The accepted approach when in hippo-infested waters, is to slap the surface of the water with your paddle. They pop their heads up from their slumber beneath the surface to see what’s going on. You then spot them and paddle around them.
That’s all well and good on a wide river, but where we were there wasn’t adequate space to put a safe distance between us and them. One of the rafting guides Peter came up with a solution. Instead of trying to paddle around them, we would get out of the raft, onto the opposite riverbank and tow the raft past them. It was a genius idea and one we put into practice many times.
Invest time in coming up with multiple options. Try not to let panic or frustration push you to jump on the first idea (what impatient me tends to do). If you’ve got people around you, brainstorm.
3. Challenge
Narrow down your options by challenging them. Look at each of the options and consider the potential outcomes, what could go wrong and what has not been considered. You might ask someone to be the devil’s advocate.
Consider creating a ‘red team’ if you have the resources. This was developed by US military and intelligence agencies based on the devil’s advocate approach. It’s used to overcome cognitive bias and group thinking.
The red team is tasked with thinking critically about the problem, recognising biases in the proposed solutions and uncovering weaknesses and unseen threats as well as challenging decision-makers in their assumptions.
If you’re solo, then try to be your own devil’s advocate.
Identify what you don’t know. Then reduce the information gap if you can. Annie Duke, a professional poker player, advises considering the three Ps: preferences, payoffs and probabilities. This helps unpack what you don’t know and increases the quality of your decision against a set of potential outcomes from your solutions.
1. Preference — for the potential outcomes of the decision. This is individual and influenced by previous experience, beliefs and your goals and values (and has the potential to cloud your judgement).
2. Payoff — how it affects your progress toward the goal. The upside and downside potential — what you stand to gain vs the negative potential for each option (risk).
3. Probability — take into account the likelihood of these outcomes. This is likely to be a guess, but this will
Once you’ve done your assessment, pick your solution.
4. Execute
Work out the plan and steps required. You might consider the milestones on the way to the completion point to help track your progress.
Then put it into action. Take one step and then the next. Keep evaluating your progress.
Challenges can wear us down and make our reaching our goals seem overwhelming. In this case, we have to follow Roz’s approach and focus on the next stroke. Or however far ahead we can aim without feeling overwhelmed. They become mini-milestones.

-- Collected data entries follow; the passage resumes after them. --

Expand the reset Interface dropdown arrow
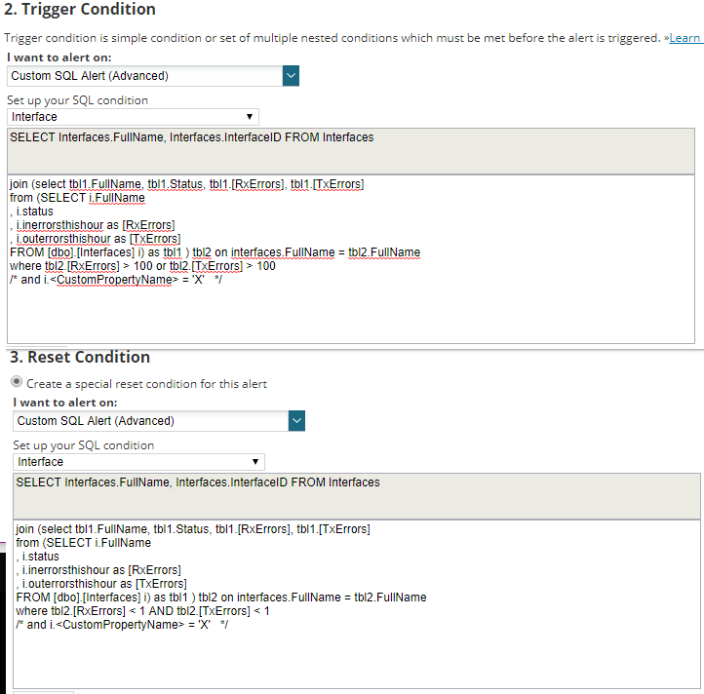 pyautogui.click(x=256, y=462)
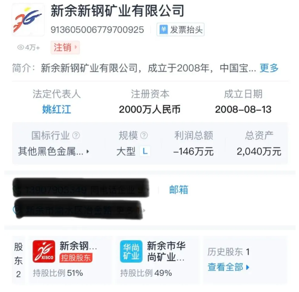The width and height of the screenshot is (299, 292).
Task: Select the 股东 2 shareholders section label
Action: [x=18, y=260]
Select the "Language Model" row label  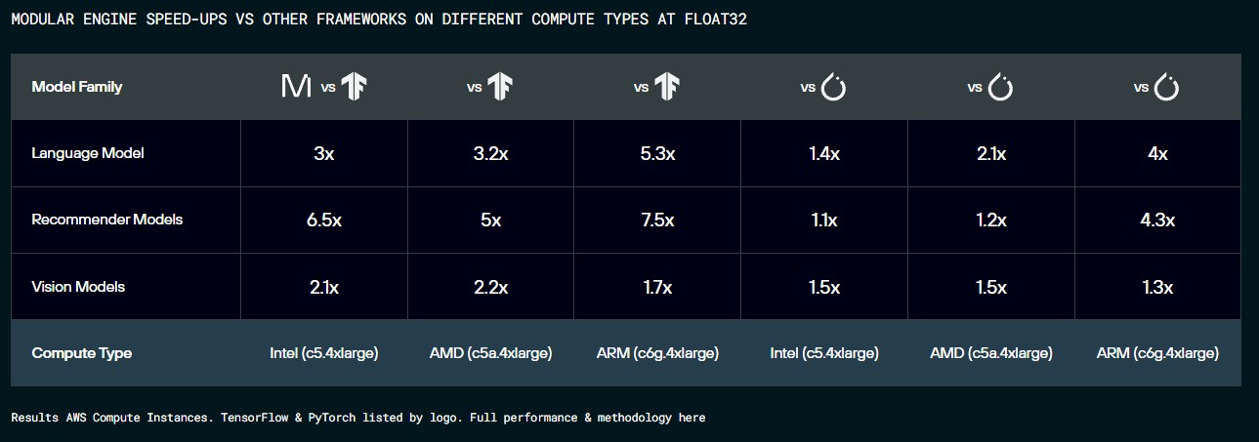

“Challenges are what make life interesting and overcoming them is what makes life meaningful.”
Joshua J Marine
As you successfully reach each milestone, when you‘ve overcome the obstacle and when you achieve your goal — celebrate! Take time to congratulate yourself, your team and whoever was involved. Reflect on what worked, what you could have done differently and bank the experience.
Where we get to is less of a measure of who we are. Instead, it is how we respond to the challenges we face and overcome.
That is far more a reflection of who we really are.